The task forces aim to nip problems in the bud, says Khuzami: “That’s the Holy Grail. Stopping misconduct before it happens is infinitely better than prosecuting it after the fact.”

On the policy front, Schapiro has begun to reassert the SEC’s influence in the political debate on regulatory reform in the wake of the crisis. Treasury Secretary Timothy Geithner rejected calls to merge the SEC and CFTC and instead kept both agencies as part of the administration’s blueprint for revamping the regulatory system. The irony is that Schapiro, who has worked in both agencies, has publicly acknowledged strong arguments in favor of a merger at some stage, given the increasingly blurred lines between stocks, bonds and derivatives markets. But with Congress unwilling to consider a combination, which would strip some committees of their oversight duties, Schapiro is being pragmatic and looking to work more closely with the CFTC and its chairman, Gary Gensler.

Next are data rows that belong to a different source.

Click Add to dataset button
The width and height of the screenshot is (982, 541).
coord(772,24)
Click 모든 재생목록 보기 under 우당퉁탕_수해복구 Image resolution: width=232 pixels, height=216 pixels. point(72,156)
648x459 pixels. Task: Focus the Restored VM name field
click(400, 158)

After four months of collaboration, the SEC and CFTC last month issued a joint report making 20 recommendations to improve coordination between the two agencies, including creating a mechanism to decide which agency regulates derivatives and new products and establishing a joint enforcement task force. The next step: Help draft legislation and engage in rule making. “It was hard to get to this point,” she says. “Now we must work through each issue and get to resolution.” Experts like Gibson, Dunn & Crutcher’s Olson call the interagency collaboration an arranged marriage of uncertain durability. “A lot of moving parts must come together before this is smoothly operating,” he says.

Within the SEC, progress also comes slowly on Schapiro’s issues list. Consider the controversial case of short-selling. Critics of the practice, including top executives at some leading banks, believe it contributed to the pressure on stock prices at the height of the financial crisis, but advocates, including many institutions and most hedge funds, contend that short-sellers add to market liquidity. The SEC has proposed several rule changes related to short-selling, including the reinstitution of the controversial uptick rule, which prohibits short sales except when the price of a security has just risen. The proposal generated no fewer than 4,000 comment letters, prompting the commission to propose an alternative pricing test and put it out for comment. Schapiro says she hopes the agency will be ready to make a final decision within a few months.

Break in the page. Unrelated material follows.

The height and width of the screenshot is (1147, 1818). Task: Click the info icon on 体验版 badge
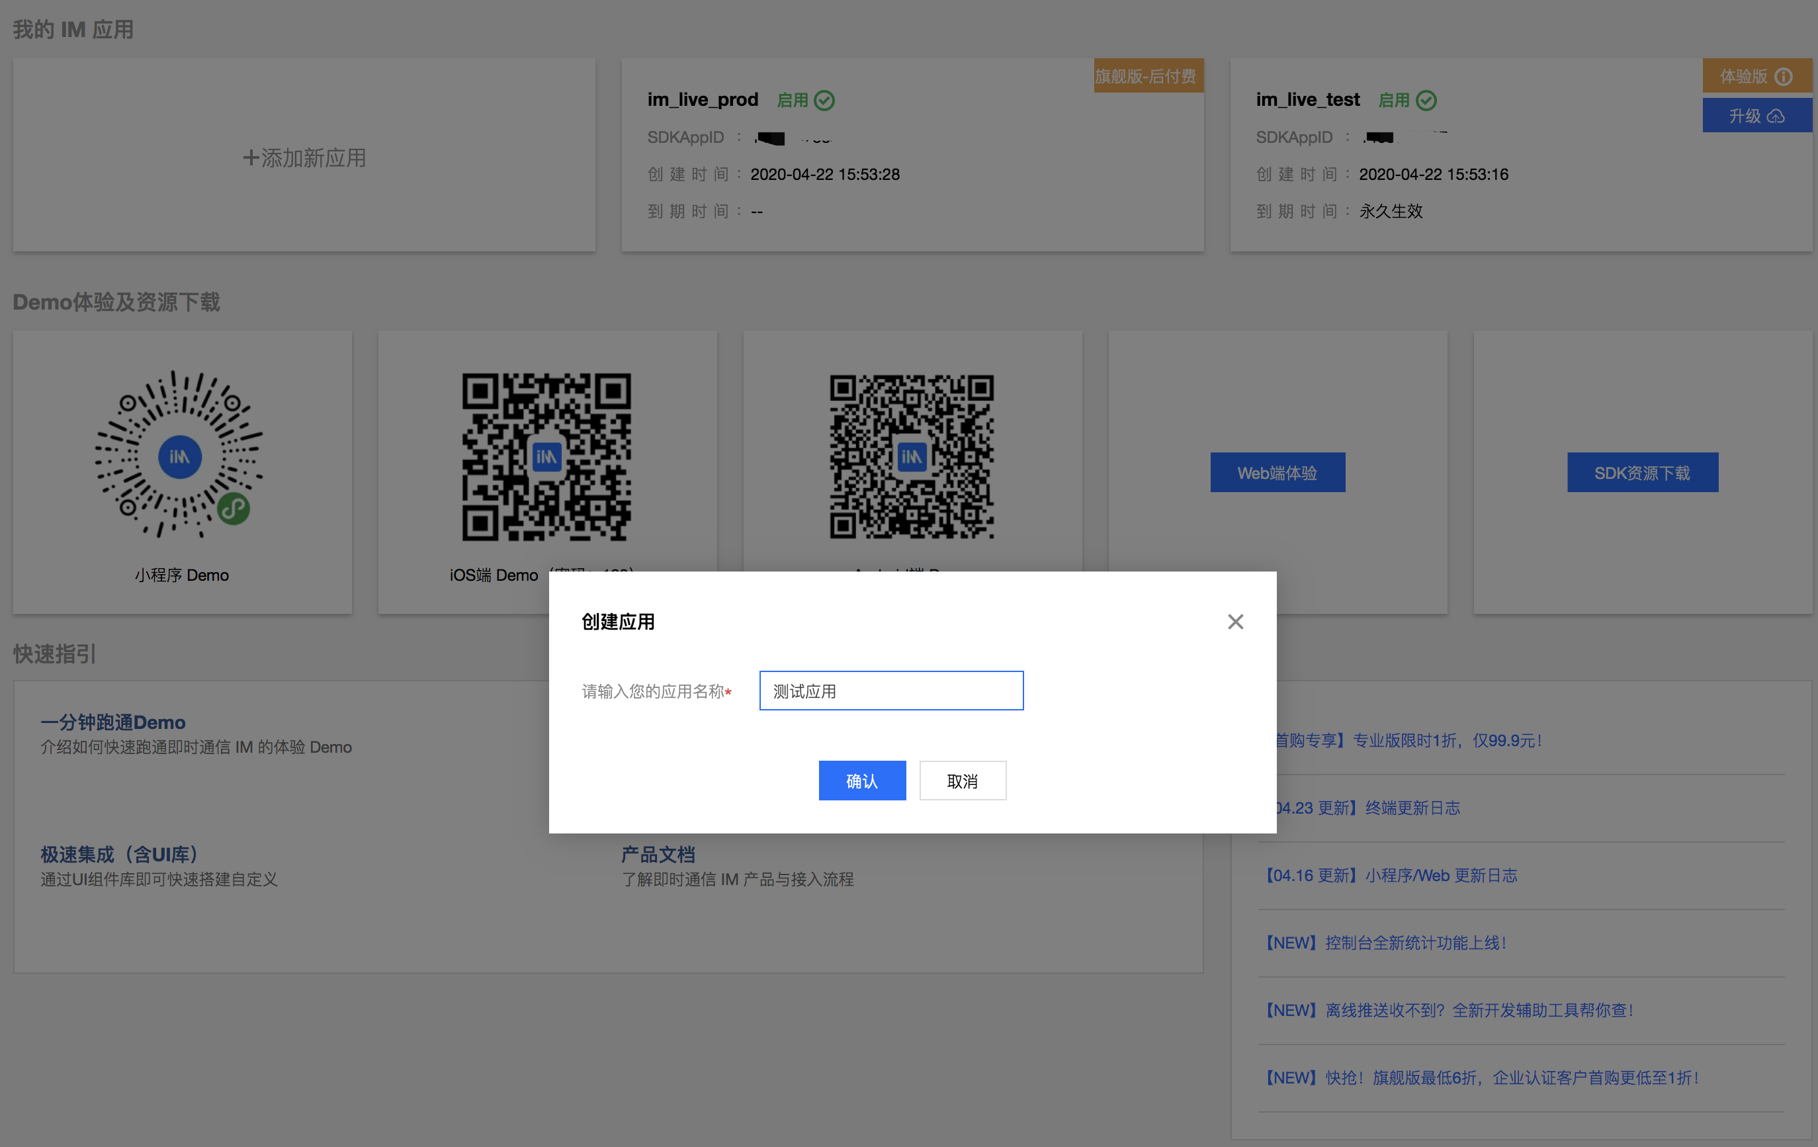click(x=1783, y=76)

Similarly, the commission’s proposal to revive the proxy access issue and give investors the power to nominate directors — a tougher version of a proposal the Cox commission rejected a few years ago — attracted more than 500 comments. Schapiro hopes the SEC will adopt a rule in early 2010 but stresses that she does not want to speed up the process at the expense of quality. Other proposed rule changes, including prohibitions on political contributions by investment advisers, more disclosures about how companies select rating agencies and a Madoff-inspired requirement that investment advisers safeguard assets with an independent custodian, are “amazingly on schedule” despite the lengthy consultation process, she says.

Although Schapiro has moved swiftly on many fronts, experts say she has much more work to do before she can declare success. She needs to find heads for the Division of Trading and Markets and the Office of Compliance Inspections and Examinations. More generally, she needs to attract more talented staff with nonlegal backgrounds while working within the SEC’s tight compensation guidelines. “Compensation is what it is,” she laments. “I can’t work magic. But this is a compelling time to come to the agency.”

Ultimately, the goal is to recapture the elan the agency enjoyed in previous years. “When I first came here, in 1977, the reputation was that it was one of a handful of the best places to work in government,” says Commissioner Elisse Walter, who has known Schapiro since they worked together at the SEC in the 1980s and subsequently at the CFTC and NASD. “But it became reactive, less proactive and less creative. We want to restore it to one of the pre-eminent places in government.”

For Schapiro the job is far from done.